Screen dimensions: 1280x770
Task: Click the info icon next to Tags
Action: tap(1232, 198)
-----
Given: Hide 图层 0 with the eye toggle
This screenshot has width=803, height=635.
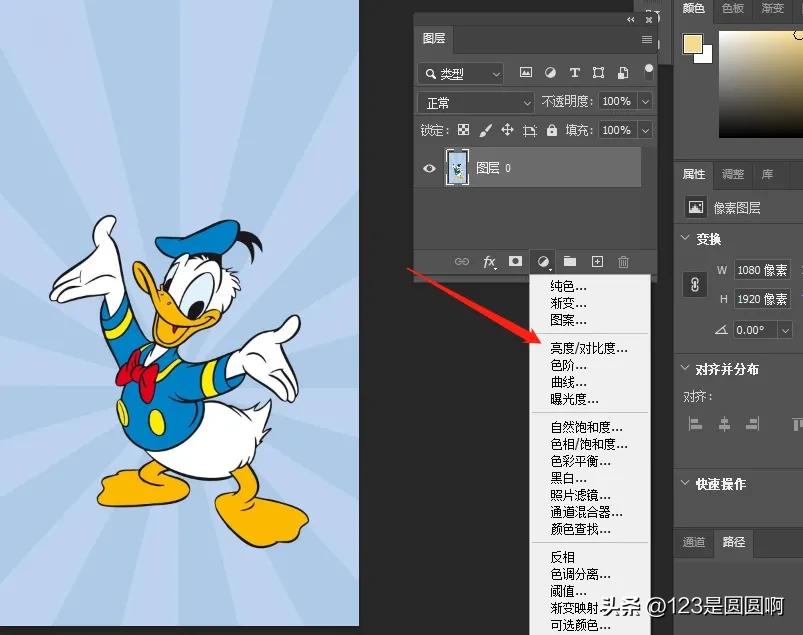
-----
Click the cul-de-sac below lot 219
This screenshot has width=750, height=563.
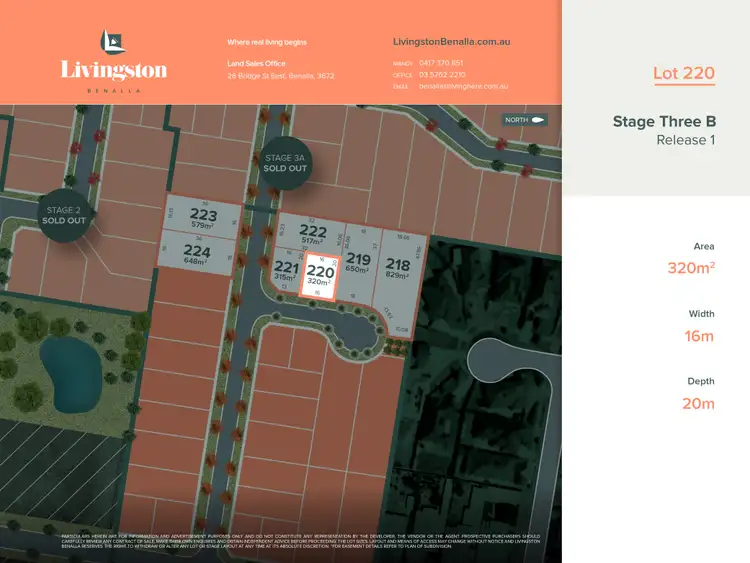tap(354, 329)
-----
Starting at the line above that holds "Given: Hide 图层 0 with the eye toggle" and ending at the line that holds "This screenshot has width=803, height=635.", transcribe each line exactly and include no other lines.

Given: Hide 图层 0 with the eye toggle
This screenshot has width=803, height=635.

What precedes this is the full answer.